Rewrite the records, starting at the line that has "Bookmark the page" and stopping after the line that has "700x605 pixels. At", with "star icon" changed to "star button" and nothing else altered.

▸ **Entries shown**:
____
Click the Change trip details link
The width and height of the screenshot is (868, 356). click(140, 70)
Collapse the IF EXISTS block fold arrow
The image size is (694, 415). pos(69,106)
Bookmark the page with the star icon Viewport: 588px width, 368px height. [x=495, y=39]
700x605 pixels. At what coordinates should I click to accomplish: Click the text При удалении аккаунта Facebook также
____
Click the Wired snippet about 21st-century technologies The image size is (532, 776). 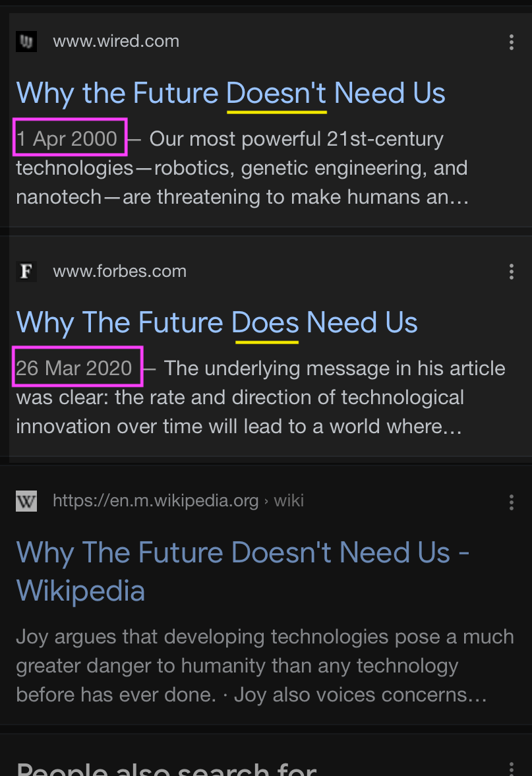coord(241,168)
____
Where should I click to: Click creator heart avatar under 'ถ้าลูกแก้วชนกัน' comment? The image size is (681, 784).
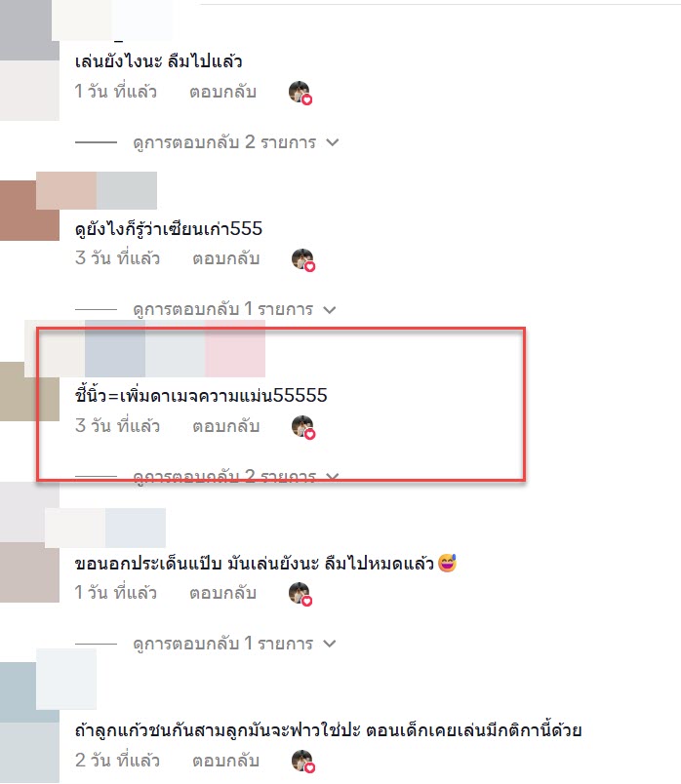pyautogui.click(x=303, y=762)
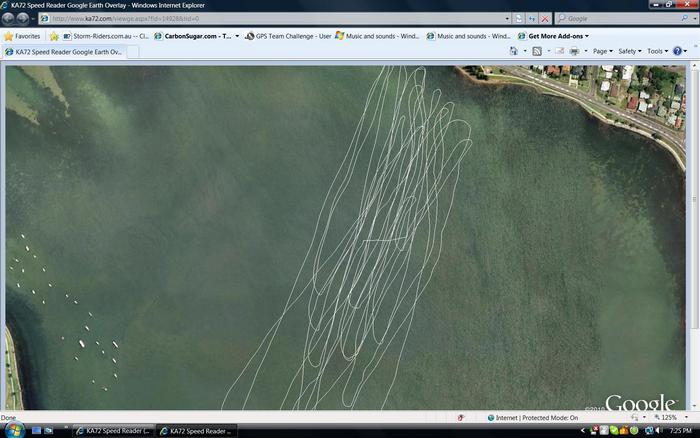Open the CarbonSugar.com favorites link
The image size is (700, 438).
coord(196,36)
____
▸ **The solution**:
Bookmark the page with the star button Viewport: 588px width, 368px height. [x=495, y=39]
700x605 pixels. At what coordinates should I click to accomplish: Click the text При удалении аккаунта Facebook также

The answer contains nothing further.